A typical configuration:

# Enable Quarkus Flow tracing
quarkus.flow.tracing.enabled=true

# Log HTTP requests/responses performed by CallHTTP/OpenAPI tasks
quarkus.flow.http.client.logging.scope=request-response
quarkus.flow.http.client.logging.body-limit=2048
quarkus.log.category."org.jboss.resteasy.reactive.client.logging".level=DEBUG

When something goes wrong you will see:

  • a tracing line for the failing task (including the WorkflowError)

  • the HTTP request/response pair for the exact call that failed

This makes it much easier to debug connectivity, auth and payload issues.

For even richer tracing (including MDC with workflow instance id, task id, etc.) see Enable tracing.

4. HTTP errors and WorkflowException mapping

When an HTTP or OpenAPI task fails (4xx/5xx, timeouts, etc.), the workflow engine throws a WorkflowException containing a WorkflowError.

WorkflowError follows the CNCF Workflow Spec error model, which is aligned with RFC 7807 Problem Details:

{
  "type": "https://serverlessworkflow.io/spec/1.0.0/errors/communication",
  "status": 401,
  "instance": "do/0/370b9a91-22c2-4b3e-85c4-10892c2864ff",
  "title": "HTTP 401 Unauthorized",
  "details": null
}

Quarkus Flow provides an exception mapper that turns WorkflowException into an HTTP response whose:

  • status code is error.status (for example 401), and

  • body is the WorkflowError serialized as JSON (Problem Details style).

4.1 CompletionStage vs blocking style

How HTTP errors surface in your REST resources depends on how you call the workflow:

  • If you return a CompletionStage from your JAX-RS endpoint and call instance(…​).start() without blocking, any WorkflowException will propagate directly and be handled by Quarkus Flow’s ExceptionMapper<WorkflowException>. The mapper turns it into an RFC 7807 / WorkflowError HTTP response.

  • If you choose the blocking style (.start().get(), .join(), …), Java wraps the underlying exception in ExecutionException.

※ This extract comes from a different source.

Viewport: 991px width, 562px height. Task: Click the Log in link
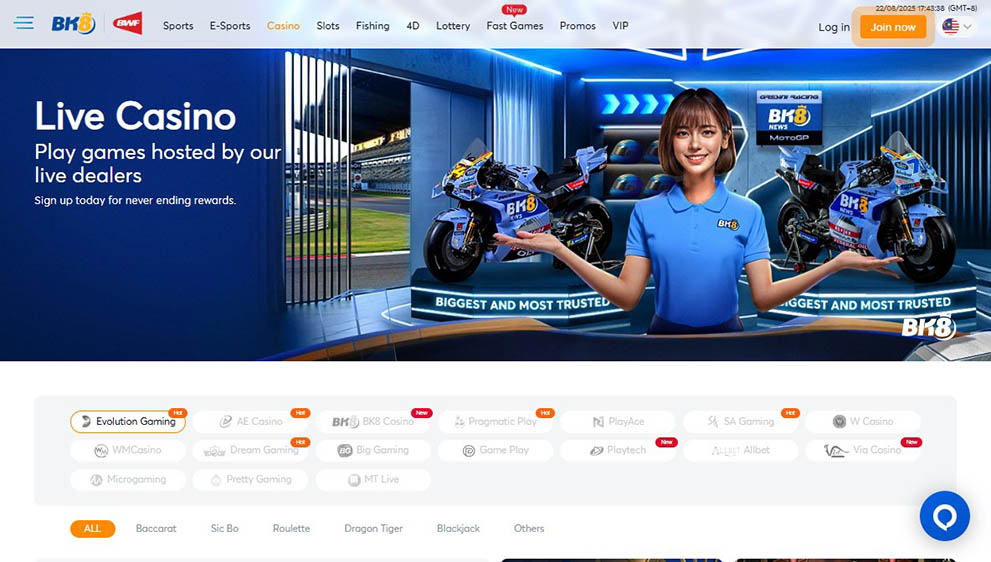coord(833,27)
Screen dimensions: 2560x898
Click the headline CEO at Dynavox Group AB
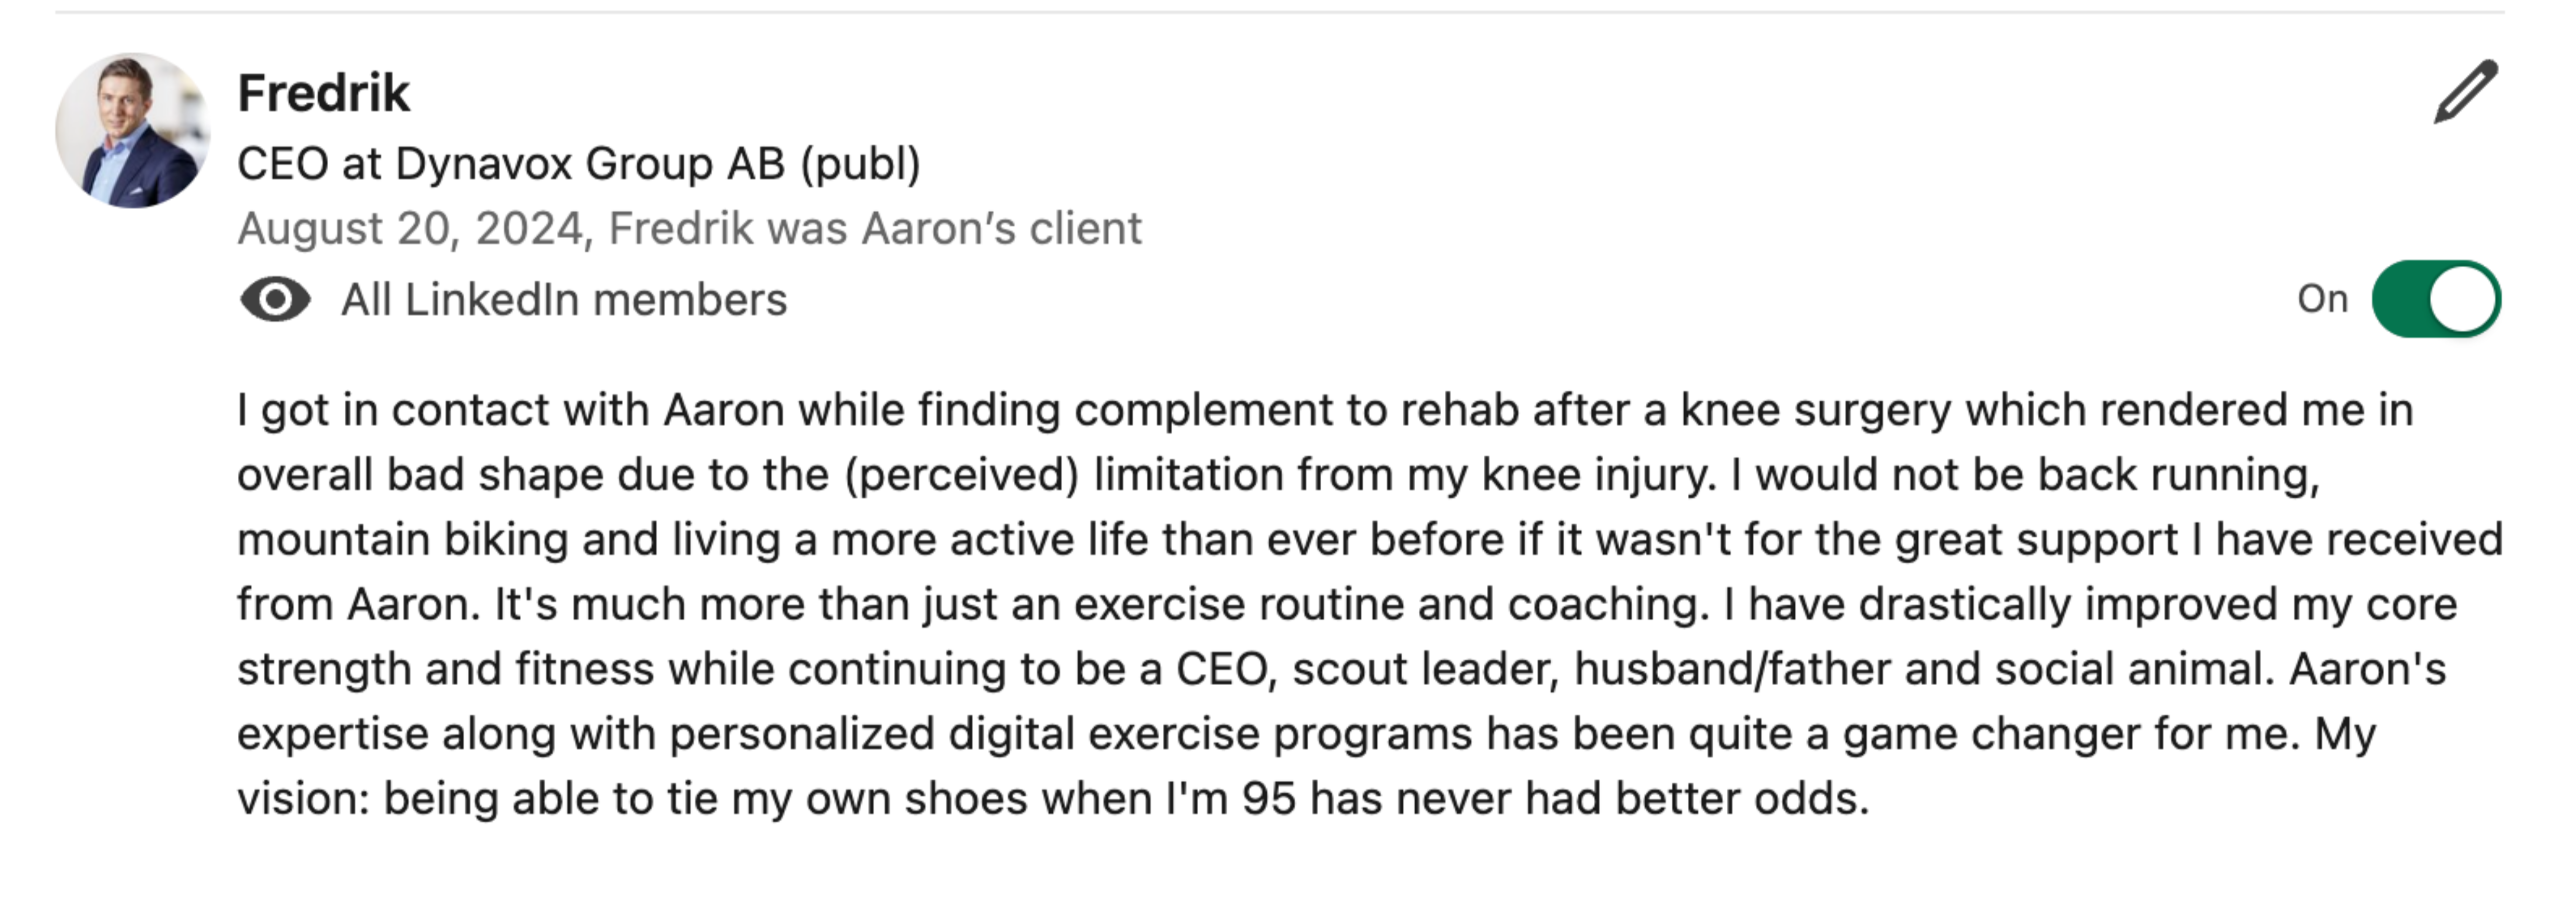pos(578,164)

In that case you should either: (a) unwrap and rethrow the WorkflowException, or (b) prefer the CompletionStage style so the mapper can see the original exception.

The mapper is not limited to HTTP/OpenAPI tasks: any JAX-RS resource that throws WorkflowException (directly, or via a non-blocked CompletionStage) will be handled by the same mapper and produce an RFC 7807 response.

A recommended pattern for REST endpoints is:

package org.acme.example;

import java.util.Map;
import java.util.concurrent.CompletionStage;

import jakarta.inject.Inject;
import jakarta.ws.rs.GET;
import jakarta.ws.rs.Path;
import jakarta.ws.rs.Produces;
import jakarta.ws.rs.core.MediaType;

@Path("/api/profile")
@Produces(MediaType.APPLICATION_JSON)
public class CustomerProfileResource {

    @Inject
    CustomerProfileFlow customerProfileFlow;

    @GET
    public CompletionStage<Map<String, Object>> getProfileViaWorkflow() {
        return customerProfileFlow.instance(Map.of()).start().thenApply(r -> r.asMap().orElseThrow());
    }
}

If the HTTP/OpenAPI task succeeds, you get a 200 OK with the workflow data as JSON.

If the HTTP call fails (for example 401 Unauthorized), Quarkus Flow’s WorkflowException mapper will automatically return a response like:

HTTP/1.1 401 Unauthorized
Content-Type: application/json

{
  "type": "https://serverlessworkflow.io/spec/1.0.0/errors/communication",
  "status": 401,
  "instance": "do/0/...",
  "title": "HTTP 401 Unauthorized",
  "details": null
}

This keeps HTTP and OpenAPI task errors predictable and machine-friendly while still exposing the full workflow error semantics defined by the CNCF Workflow Specification.